Esto es información visual que el espectador asimila de forma inconsciente.

Veamos otro ejemplo donde el movimiento de cámara no solo tiene una función narrativa, sino que se convierte en el espacio emocional del personaje.

En la escena que sigue a la del voleibol, aparecen los títulos de crédito. Acompañada por una música de corte elegante, la cámara se desplaza a través del vestuario de las chicas. Las vemos a medio vestir, en toallas y, en algún caso, desnudas.

No obstante, la escena está lejos de ser morbosa o pornográfica. La clave está en la mirada.

El movimiento de la cámara, elegante, casi invisible, no invasivo, se une con la música y los movimientos corporales de las chicas, que juegan entre ellas riendo, lanzándose toallas o dando saltos, creando un ambiente lúdico y juvenil.

La cámara observa, no se recrea.

Volvemos con la protagonista, que ahora se ducha. El tempo de la escena y la forma en la que la cámara filma su cuerpo acompañan la sensación de tranquilidad que nos acompaña desde que llegamos al vestuario.

El tiempo se dilata. La escena, y el espectador, respiran envueltos en el vapor de la ducha. Como la protagonista, se siente seguro.

De pronto, todo cambia. Carrie empieza a sangrar al tener su primera menstruación. El vapor se disipa, y la cámara deja de moverse con la elegancia de antes. La planificación se vuelve más sencilla (plano y contraplano), pero también más seca y directa.

El tiempo, y la imagen, fluyen de forma diferente. Esto se ve acompañado por la cruel reacción de las compañeras de Carrie cuando ella les pide ayuda. Los juegos inocentes dan paso a bromas hirientes. Hemos abandonado la sensación de protección anterior.

La realidad, como a la protagonista, nos golpea.

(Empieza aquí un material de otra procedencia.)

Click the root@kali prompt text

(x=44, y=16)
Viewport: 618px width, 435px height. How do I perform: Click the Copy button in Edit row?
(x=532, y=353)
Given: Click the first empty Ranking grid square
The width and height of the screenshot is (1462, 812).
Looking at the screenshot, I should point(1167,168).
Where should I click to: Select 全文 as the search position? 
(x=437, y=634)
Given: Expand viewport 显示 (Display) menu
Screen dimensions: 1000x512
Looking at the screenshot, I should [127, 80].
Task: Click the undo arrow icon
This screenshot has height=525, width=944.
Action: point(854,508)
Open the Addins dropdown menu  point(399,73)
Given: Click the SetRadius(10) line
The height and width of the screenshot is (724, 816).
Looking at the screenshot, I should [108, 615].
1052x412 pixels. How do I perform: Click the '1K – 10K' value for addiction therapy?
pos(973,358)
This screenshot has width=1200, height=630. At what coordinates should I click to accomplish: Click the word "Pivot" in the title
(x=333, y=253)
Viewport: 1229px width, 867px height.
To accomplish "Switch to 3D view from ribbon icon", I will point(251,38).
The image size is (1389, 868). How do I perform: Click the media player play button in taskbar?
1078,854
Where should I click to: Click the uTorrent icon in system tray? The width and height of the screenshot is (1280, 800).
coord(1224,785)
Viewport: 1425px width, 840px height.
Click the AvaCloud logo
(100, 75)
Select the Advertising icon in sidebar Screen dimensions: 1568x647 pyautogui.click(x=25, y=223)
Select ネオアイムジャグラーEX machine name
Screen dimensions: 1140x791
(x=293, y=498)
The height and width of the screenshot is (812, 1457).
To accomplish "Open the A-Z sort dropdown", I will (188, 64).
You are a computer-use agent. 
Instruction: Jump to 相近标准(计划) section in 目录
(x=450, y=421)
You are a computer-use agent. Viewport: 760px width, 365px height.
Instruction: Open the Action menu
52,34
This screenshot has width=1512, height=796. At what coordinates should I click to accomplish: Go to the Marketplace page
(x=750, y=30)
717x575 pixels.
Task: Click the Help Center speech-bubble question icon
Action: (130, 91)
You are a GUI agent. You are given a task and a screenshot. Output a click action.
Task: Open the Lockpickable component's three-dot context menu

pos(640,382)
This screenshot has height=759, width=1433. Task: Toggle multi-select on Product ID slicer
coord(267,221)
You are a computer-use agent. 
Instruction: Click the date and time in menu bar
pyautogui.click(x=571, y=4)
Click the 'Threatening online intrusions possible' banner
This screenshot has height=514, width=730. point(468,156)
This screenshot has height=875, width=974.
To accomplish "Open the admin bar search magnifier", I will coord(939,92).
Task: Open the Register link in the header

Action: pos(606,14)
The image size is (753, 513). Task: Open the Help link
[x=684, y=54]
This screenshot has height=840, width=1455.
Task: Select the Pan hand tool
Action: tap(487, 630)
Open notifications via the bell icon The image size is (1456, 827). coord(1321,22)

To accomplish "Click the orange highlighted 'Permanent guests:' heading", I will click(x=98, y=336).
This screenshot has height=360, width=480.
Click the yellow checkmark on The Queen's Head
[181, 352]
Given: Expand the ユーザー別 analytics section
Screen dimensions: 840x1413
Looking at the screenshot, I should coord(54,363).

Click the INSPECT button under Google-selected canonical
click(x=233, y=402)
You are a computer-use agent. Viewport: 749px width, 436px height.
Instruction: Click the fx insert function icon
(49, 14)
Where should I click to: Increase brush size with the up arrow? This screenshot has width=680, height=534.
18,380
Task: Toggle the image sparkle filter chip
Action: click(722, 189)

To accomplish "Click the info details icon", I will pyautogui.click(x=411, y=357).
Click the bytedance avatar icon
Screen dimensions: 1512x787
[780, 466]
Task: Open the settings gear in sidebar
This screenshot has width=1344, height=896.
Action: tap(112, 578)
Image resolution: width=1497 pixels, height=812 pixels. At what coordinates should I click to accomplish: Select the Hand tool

Este recurso de marcar nuestra percepción del tiempo a través de recursos de cámara, dilatándolo a veces y soltándolo otras, como si fuera una goma elástica, es una de las señas de identidad del director Brian de Palma.

El último ejemplo proviene del baile de graduación que sirve de clímax a la película. Carrie ha sido invitada, y su cita la saca a bailar.

La cámara, esta vez, gira en torno a ellos. La velocidad acompaña sus movimientos, torpes y tímidos al principio. Sin embargo, a medida que se va creando confianza entre ellos, el movimiento se vuelve más rápido y seguro.

Carrie baila, gira y se divierte por primera vez. La cámara la acompaña, produciendo una sinergia entre emoción y puesta en escena. Aprendemos a confiar, y nos vamos dejando llevar, a medida que Carrie lo hace.

El movimiento de cámara es, en esta secuencia, el movimiento emocional de la protagonista y el espectador.